Les éléments non nutritifs incluent :

         les protéines : immunoglobulines, lysozyme, hormones, facteurs de croissance ;

         les éléments cellulaires : lymphocytes, polynucléaires, macrophages dont le rôle est fondamental sur le plan immunologique.

La composition du lait présente des variations dans le temps. Les deux ou trois premiers jours, la sécrétion lactée est peu abondante. Les éléments nutritifs sont peu présents. En revanche, elle est alors très riche en immunoglobuline, c’est le colostrum. Il est possible de pratiquer le don de colostrum chez les femmes qui ne souhaitent pas allaiter.

Effet immunoprotecteur du lait

Le colostrum contient divers types d’anticorps dont les IgG provenant du sang.

Pendant les 24 heures suivant la naissance, les anticorps (AC) ingérés passent assez bien la barrière intestinale jusqu’au sang du nouveau-né. Puis la muqueuse intestinale n’est plus perméable aux AC.

Les IgA contenus dans le lait assurent une certaine protection à l’intérieur du tube digestif contre les germes absorbés par voie orale.

Le lait contient aussi des agents antibactériens (les lysozymes, la transferrine et la lactoferrine).

Les aliments de substitution ne sont pas aussi bien adaptés que le lait maternel au nouveau-né en ce qui concerne l’immunoprotection.

L’allaitement maternel, adapté aux conditions socio-culturelles de la mère et de l’enfant, reste donc le meilleur mode d’alimentation pour le nouveau-né.

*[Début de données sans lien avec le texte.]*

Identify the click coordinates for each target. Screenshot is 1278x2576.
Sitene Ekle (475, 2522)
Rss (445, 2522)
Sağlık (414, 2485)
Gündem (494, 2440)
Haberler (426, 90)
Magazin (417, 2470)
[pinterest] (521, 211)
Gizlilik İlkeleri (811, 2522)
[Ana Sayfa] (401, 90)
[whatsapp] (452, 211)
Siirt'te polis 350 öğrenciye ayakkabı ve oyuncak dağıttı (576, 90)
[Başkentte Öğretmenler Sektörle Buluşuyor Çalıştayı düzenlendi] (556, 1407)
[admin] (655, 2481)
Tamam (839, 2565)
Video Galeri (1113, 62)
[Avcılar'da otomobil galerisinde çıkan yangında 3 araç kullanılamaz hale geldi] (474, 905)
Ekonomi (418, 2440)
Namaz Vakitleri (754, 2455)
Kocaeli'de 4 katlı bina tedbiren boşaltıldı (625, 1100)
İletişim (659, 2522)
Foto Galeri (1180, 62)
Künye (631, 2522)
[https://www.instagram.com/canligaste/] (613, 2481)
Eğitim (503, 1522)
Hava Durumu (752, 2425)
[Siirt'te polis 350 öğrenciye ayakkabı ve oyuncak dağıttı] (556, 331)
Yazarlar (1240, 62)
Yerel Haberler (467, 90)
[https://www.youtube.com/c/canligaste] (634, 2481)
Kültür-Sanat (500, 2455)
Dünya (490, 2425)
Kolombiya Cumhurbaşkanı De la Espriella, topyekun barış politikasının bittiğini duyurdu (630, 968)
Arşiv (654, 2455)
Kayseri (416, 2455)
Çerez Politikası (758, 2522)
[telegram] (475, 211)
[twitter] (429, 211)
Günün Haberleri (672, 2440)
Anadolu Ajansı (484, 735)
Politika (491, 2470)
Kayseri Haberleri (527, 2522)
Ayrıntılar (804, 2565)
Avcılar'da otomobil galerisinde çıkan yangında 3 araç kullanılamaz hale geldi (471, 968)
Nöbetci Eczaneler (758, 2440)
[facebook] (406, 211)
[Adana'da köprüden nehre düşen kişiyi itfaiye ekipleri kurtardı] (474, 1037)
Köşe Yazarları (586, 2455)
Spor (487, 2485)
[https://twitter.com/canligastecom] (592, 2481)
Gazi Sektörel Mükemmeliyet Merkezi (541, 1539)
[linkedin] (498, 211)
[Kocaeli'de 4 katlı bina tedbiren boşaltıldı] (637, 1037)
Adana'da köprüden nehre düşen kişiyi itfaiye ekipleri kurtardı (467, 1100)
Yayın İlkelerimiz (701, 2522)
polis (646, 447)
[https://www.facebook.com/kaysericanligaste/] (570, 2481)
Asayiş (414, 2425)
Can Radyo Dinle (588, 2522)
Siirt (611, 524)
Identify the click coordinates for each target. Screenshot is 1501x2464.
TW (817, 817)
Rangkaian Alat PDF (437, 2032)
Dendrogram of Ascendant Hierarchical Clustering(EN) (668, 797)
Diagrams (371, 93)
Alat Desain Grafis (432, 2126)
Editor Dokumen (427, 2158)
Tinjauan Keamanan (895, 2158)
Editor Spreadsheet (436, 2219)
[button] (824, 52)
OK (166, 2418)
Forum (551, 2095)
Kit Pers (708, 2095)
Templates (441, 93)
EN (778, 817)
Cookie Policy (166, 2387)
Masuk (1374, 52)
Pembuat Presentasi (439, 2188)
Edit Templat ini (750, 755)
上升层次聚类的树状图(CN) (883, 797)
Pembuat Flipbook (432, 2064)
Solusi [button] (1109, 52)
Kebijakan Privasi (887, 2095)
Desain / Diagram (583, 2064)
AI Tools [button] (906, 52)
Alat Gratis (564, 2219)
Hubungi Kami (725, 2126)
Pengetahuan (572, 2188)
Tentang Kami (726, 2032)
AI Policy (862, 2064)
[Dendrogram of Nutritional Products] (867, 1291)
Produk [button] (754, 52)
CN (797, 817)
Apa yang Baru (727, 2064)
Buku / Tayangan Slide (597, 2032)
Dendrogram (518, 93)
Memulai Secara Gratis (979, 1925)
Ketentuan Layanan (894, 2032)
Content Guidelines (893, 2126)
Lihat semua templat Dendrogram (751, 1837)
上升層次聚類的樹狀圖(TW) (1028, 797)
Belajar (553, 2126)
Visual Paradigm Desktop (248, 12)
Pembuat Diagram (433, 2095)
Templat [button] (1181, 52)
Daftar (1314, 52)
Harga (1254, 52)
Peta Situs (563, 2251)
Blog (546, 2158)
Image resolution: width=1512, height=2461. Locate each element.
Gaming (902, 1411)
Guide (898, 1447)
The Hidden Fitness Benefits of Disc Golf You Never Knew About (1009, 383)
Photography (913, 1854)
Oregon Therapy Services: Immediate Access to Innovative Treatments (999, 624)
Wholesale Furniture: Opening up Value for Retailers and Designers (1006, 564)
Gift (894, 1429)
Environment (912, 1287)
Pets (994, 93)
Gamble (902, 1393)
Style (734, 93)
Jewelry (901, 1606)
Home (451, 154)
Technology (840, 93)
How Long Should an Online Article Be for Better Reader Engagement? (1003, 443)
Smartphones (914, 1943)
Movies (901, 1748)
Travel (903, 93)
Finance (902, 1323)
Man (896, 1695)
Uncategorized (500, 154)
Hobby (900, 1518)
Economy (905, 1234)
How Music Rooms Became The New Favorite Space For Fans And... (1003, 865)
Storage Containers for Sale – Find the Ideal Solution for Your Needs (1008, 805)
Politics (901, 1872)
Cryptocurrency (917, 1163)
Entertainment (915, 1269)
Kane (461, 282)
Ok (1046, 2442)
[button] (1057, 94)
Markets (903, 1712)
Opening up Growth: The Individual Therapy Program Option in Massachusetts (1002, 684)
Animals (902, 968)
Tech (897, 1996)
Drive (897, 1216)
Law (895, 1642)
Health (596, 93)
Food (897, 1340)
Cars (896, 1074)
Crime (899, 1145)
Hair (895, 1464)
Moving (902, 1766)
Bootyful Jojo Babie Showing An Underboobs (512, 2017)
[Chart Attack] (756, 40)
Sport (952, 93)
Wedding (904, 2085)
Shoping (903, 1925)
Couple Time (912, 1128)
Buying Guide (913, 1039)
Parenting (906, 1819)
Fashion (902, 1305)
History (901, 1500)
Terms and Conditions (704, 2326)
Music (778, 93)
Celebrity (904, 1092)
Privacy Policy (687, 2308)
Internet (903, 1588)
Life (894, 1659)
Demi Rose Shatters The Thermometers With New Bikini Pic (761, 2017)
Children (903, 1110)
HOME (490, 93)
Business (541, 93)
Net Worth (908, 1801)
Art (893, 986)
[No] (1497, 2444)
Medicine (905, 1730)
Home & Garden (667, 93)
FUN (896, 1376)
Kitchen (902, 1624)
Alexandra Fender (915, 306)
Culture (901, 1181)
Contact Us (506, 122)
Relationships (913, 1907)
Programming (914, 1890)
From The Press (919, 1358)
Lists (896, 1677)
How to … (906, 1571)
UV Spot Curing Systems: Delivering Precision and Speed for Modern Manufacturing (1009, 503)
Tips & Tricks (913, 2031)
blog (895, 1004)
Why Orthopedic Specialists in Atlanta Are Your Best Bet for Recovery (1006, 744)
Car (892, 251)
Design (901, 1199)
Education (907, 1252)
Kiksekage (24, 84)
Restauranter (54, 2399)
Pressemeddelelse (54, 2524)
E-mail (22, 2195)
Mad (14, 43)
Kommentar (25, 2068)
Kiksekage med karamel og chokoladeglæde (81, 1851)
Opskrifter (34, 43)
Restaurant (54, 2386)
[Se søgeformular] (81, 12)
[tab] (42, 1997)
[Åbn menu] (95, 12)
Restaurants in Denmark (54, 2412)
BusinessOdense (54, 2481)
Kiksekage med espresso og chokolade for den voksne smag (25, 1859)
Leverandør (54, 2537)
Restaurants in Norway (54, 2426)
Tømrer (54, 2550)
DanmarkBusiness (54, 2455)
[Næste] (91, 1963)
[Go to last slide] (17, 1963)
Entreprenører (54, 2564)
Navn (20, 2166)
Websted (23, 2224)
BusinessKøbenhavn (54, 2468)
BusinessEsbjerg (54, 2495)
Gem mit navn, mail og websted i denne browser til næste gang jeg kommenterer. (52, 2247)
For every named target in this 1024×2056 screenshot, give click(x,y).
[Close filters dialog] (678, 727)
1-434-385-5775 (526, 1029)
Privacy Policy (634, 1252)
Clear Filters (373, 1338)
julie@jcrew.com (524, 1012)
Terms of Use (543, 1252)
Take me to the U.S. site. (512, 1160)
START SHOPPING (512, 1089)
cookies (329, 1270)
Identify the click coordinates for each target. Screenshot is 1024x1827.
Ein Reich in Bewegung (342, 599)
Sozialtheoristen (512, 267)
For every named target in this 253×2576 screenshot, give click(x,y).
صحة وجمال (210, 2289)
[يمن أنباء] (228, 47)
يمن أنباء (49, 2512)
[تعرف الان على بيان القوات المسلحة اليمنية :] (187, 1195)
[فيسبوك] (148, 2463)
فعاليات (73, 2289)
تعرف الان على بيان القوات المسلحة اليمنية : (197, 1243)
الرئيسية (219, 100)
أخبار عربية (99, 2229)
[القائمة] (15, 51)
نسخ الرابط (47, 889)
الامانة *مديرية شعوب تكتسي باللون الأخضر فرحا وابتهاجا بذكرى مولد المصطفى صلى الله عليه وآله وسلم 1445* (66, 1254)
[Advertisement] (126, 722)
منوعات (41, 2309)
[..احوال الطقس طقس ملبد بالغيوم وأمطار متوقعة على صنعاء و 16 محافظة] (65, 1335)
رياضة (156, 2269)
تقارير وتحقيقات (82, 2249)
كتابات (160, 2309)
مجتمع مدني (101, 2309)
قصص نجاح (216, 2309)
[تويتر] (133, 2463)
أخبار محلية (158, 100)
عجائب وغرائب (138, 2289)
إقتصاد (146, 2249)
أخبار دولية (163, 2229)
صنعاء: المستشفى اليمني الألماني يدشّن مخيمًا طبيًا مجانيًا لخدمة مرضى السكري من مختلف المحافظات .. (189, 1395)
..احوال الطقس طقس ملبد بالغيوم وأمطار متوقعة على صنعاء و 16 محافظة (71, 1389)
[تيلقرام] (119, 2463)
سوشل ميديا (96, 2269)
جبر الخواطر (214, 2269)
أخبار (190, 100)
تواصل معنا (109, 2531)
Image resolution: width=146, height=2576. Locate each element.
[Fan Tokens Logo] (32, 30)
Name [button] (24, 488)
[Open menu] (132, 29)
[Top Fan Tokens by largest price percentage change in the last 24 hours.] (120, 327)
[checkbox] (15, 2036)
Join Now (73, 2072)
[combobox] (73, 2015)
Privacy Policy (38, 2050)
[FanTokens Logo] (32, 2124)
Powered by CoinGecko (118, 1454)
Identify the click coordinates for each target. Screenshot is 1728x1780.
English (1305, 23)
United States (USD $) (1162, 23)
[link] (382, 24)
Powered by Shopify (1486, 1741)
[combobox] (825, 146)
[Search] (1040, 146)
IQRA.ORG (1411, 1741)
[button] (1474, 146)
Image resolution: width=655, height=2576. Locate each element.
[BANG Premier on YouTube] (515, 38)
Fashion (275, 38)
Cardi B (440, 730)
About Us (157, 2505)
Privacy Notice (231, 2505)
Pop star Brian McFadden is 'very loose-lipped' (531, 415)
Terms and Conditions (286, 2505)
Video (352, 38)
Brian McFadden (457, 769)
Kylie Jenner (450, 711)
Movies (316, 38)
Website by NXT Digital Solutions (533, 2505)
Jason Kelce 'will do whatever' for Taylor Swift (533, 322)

Il est recommandé par l’OMS que l’allaitement exclusif dure 6 mois et que l’allaitement maternel non exclusif dure 2 ans, ceci avec l’objectif d’un développement optimal pour l’enfant.

C Conduite à tenir pendant les suites de couches normales

Le séjour de la femme à la maternité permet de :

         favoriser et contrôler la bonne involution de l’utérus tout en s’assurant de l’absence d’hémorragie ;

         contrôler l’allaitement ;

         prévenir, dépister les infections locales et générales, ainsi que les accidents thrombo-emboliques ;

         faire les soins du périnée ;

         assurer une bonne information médicale et effectuer certaines actions de prévention.

1 Involution utérine

L’utérus doit être rétracté, tonique et conserver le classique « globe de sécurité ». Un contrôle journalier de l’involution utérine doit être pratiqué et elle peut être favorisée par les ocytociques.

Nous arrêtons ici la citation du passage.